Defamation
Cases May Harm Turkey EU Bid
By
Amberin Zaman
Special to The Times
July 14, 2006
ANKARA, Turkey — Six months after internationally acclaimed author Orhan
Pamuk was cleared on charges of insulting the Turkish identity, another
best-selling novelist is facing similar charges.
Elif Shafak could serve up to three years in jail if convicted over
remarks made by a fictional character in her latest book, "The
Bastard of Istanbul." The novel touches on one of the most sensitive
subjects in Turkey, the Armenian genocide.
Shafak's case is likely to further tarnish the image of Turkey, which is
engaged in membership talks with the 25-member European Union. EU
politicians and diplomats are expressing concern over the number of cases
brought against Turkish writers and journalists under Article 301 of the
penal code, which outlines penalties for defaming the Turkish Republic or
"Turkishness."
Olli Rehn, the European official supervising membership talks, said
Wednesday that Turkish courts were failing to comply with EU standards.

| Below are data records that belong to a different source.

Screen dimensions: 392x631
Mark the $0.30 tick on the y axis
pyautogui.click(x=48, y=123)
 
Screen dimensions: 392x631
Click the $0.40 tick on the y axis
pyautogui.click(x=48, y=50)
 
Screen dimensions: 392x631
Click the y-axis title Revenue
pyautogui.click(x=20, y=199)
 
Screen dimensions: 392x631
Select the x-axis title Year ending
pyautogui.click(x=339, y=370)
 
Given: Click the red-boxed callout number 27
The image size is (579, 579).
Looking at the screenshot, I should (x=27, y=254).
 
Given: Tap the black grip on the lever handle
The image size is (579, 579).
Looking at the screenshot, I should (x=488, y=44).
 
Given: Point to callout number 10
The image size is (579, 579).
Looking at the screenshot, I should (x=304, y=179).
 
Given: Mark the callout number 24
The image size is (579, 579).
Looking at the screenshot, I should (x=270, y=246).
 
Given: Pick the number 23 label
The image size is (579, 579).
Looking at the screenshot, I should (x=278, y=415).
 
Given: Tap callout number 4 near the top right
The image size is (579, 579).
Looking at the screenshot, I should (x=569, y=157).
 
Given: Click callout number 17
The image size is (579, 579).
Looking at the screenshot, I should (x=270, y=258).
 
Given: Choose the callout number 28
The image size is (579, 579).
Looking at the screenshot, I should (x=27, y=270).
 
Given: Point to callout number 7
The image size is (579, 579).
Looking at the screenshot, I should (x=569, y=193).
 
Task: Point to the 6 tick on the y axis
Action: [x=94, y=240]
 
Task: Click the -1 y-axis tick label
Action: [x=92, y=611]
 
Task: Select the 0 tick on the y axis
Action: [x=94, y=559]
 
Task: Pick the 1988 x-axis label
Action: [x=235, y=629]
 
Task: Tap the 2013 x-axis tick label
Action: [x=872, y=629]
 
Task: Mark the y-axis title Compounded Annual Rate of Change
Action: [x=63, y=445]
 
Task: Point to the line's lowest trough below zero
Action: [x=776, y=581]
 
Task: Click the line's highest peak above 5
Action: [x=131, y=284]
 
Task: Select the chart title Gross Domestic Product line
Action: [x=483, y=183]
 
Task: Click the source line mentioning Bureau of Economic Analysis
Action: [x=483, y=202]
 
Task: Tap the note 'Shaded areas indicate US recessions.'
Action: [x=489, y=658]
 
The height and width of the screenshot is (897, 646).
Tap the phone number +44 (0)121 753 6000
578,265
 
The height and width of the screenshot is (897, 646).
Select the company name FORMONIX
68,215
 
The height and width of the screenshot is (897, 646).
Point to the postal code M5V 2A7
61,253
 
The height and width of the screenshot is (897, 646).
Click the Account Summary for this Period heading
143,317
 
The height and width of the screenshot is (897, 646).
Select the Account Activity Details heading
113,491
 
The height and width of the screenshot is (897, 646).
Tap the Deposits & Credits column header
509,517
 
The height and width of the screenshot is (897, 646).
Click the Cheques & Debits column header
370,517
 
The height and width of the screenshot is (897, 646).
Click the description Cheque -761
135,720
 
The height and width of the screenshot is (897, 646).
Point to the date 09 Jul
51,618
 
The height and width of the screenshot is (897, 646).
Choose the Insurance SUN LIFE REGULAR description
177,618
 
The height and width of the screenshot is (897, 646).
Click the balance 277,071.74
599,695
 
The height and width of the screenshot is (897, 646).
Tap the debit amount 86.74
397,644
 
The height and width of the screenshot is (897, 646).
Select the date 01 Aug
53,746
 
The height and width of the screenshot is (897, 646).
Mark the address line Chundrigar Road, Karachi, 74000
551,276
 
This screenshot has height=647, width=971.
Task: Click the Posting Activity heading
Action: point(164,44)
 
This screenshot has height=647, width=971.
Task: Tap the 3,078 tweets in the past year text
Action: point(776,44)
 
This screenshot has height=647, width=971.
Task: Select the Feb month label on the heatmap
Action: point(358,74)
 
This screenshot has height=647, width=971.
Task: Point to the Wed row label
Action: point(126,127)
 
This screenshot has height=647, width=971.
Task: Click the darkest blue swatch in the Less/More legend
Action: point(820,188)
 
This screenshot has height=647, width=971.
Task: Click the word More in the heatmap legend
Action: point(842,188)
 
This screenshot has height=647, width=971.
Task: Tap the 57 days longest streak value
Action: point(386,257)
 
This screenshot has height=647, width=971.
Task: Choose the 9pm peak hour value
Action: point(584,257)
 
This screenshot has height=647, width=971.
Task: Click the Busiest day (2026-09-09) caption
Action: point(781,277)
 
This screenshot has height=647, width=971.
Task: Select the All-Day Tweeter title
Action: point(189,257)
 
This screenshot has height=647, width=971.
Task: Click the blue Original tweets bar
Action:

Rehn's statement came after a court Tuesday confirmed the conviction of
Hrant Dink, an ethnic Armenian journalist, who was given a six-month jail
sentence for writing an article in which he exhorted Armenians to overcome
their hatred of Turks. The article was construed as an insult to Turks.
The court postponed Dink's sentence and asked a local court to review the
case. Rehn said the ruling served as an example that could be followed in
similar cases.
According to the Turkish Publishers' Assn., 47 writers are being
prosecuted on charges that include insulting Kemal Ataturk, the founder of
modern Turkey, and "inciting racial hatred."
The cases fly in the face of broad reforms introduced in 2002 that helped
persuade the EU to open long-delayed membership talks with Turkey. The EU
repeatedly has warned that it could suspend the talks if Turkey continues
to breach accession requirements.
Shafak's book is the story of an Armenian family in San Francisco and a
Turkish family in Istanbul whose lives intersect over nine decades.
Its references to the slaughter of some 1.5 million Armenians by the
Ottoman Turks during and after World War I are by Shafak's own admission
"difficult to digest" because the overwhelming majority of Turks
deny that the genocide took place.
However, the book has topped best-seller lists, selling more than 50,000
copies since its publication in March. "The feedback I received has
been very, very positive," Shafak, 35, said in a recent interview.
Ragip Zarakolu, president of the publishers' association, said such works
are gaining a wider audience because more Turks are seeking to explore
their country's past.
But the books also face a nationalist backlash.
Zarakolu is facing three court cases over books he has published. Two of
them deal with the Armenian genocide.
Kemal Kerincsiz, a right-wing lawyer, filed charges against Shafak last
month. In one of the passages, presented by Kerincsiz as evidence against
the author, an Armenian character says, "I am the grandchild of
genocide survivors who lost all their relatives in the hands of Turkish
butchers in 1915."
Shafak argued that comments made by fictional characters could not be used
to press charges, and the case was throw out. An appeals court, however,
overruled that decision last week.
Kerincsiz and his ultra-nationalist lawyers group known as the Turkish
Jurists' Union also filed the complaint against Pamuk for asserting in an
interview with a Swiss newspaper that "1 million Armenians and 30,000
Kurds died in these lands, but no one but I dares talk about it."
Shafak says she believes the wave of prosecutions is part of a broader
campaign by those who oppose EU membership.
"In my country there is a clash of opinions between those who want
Turkey to join the EU and to become a more open society and those who want
to keep Turkey as an insular, xenophobic, nationalist and closed
society," she said.
Support for EU membership among Turks plunged over the last year to 43%
from 74%, according to one survey. And a 13-nation Pew Global Attitudes
report that was released in June said only 16% of Turks surveyed had a
favorable opinion of Christians and 15% had a favorable opinion of Jews.